Stored items.
• • •
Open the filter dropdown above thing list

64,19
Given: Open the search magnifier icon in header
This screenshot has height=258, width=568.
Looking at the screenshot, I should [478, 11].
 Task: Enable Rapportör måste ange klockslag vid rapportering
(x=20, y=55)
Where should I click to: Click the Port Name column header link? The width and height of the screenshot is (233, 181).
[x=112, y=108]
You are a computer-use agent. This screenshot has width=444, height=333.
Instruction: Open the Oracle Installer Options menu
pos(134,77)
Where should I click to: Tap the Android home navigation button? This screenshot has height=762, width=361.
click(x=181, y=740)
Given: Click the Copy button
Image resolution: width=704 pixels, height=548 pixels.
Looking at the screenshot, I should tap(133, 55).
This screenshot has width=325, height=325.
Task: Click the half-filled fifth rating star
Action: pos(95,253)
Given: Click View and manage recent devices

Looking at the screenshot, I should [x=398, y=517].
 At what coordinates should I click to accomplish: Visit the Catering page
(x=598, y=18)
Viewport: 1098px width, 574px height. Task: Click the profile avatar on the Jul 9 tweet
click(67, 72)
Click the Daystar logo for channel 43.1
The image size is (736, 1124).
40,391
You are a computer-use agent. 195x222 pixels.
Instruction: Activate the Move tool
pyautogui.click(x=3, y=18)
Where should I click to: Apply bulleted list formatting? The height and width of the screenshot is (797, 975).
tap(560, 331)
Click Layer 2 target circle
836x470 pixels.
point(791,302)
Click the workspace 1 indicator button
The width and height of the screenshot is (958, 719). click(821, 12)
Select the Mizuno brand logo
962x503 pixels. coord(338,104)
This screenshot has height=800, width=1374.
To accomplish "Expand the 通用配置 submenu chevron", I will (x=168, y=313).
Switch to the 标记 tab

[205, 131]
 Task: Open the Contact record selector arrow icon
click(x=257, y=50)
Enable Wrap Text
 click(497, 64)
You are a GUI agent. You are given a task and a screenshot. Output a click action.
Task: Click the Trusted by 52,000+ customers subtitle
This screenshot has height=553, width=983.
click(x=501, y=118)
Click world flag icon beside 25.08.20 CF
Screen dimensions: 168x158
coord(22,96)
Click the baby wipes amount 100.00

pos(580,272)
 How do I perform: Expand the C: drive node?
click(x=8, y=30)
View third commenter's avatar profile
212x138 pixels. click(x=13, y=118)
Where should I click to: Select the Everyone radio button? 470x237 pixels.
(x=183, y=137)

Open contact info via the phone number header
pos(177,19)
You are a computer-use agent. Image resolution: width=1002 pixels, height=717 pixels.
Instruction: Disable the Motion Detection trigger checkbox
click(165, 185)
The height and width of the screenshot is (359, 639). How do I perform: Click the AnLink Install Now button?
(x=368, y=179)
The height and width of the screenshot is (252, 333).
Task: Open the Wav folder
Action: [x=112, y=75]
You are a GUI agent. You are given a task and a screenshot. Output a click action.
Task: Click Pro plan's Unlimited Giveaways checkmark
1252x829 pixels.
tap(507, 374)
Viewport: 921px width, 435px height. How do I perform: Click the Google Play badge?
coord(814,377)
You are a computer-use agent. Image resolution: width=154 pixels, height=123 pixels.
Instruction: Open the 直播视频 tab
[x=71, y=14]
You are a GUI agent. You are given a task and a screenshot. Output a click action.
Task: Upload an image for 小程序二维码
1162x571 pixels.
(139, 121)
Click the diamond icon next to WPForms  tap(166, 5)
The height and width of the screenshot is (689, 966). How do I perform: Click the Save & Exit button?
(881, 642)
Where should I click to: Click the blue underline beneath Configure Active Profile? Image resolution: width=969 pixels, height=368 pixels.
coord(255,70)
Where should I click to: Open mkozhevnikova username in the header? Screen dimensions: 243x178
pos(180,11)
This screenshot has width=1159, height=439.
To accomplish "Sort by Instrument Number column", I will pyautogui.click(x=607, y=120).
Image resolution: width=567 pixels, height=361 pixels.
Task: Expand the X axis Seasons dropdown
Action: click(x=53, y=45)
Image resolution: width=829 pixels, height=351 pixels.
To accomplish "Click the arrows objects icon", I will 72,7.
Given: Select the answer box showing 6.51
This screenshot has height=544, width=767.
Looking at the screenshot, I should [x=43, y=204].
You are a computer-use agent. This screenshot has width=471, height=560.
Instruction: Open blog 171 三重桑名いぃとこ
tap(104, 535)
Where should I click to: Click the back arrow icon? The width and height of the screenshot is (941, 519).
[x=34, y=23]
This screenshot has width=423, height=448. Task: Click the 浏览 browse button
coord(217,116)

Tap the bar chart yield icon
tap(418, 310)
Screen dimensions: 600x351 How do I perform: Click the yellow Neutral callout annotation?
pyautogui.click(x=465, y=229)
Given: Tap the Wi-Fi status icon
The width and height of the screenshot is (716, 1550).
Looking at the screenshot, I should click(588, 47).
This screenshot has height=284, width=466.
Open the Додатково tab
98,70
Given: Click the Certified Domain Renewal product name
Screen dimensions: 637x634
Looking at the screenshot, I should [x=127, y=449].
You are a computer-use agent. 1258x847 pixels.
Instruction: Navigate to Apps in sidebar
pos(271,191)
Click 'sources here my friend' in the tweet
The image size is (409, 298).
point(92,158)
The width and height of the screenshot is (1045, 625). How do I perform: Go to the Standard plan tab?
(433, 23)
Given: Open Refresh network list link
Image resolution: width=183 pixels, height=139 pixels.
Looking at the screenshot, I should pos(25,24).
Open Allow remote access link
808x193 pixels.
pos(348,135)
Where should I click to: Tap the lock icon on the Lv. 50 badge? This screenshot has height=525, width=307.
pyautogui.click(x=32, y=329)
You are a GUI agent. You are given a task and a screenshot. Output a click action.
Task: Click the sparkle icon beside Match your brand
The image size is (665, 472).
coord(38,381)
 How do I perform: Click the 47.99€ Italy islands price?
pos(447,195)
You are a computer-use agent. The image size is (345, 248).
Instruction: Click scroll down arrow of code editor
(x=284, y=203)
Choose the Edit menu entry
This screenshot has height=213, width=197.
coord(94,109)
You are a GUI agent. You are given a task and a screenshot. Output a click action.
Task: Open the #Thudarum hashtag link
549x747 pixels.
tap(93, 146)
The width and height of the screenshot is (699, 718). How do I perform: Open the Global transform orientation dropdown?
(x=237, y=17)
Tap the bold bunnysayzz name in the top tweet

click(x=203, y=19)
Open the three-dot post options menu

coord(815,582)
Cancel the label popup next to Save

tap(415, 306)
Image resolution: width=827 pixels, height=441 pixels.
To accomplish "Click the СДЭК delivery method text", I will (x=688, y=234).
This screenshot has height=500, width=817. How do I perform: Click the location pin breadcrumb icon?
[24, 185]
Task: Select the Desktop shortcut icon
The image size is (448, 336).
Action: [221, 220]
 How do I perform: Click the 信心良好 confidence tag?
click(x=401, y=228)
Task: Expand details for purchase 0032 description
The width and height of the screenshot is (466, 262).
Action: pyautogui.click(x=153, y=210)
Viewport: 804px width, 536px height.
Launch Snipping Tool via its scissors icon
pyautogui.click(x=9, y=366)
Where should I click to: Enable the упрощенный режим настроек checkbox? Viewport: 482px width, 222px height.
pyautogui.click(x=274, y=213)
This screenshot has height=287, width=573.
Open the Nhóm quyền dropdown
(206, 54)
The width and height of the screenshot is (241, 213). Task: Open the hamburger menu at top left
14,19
• • •
About this task. Lines containing the word "beside": copy every one of them from the records above.

Exercise result.
Click world flag icon beside 25.08.20 CF
Task: Click the sparkle icon beside Match your brand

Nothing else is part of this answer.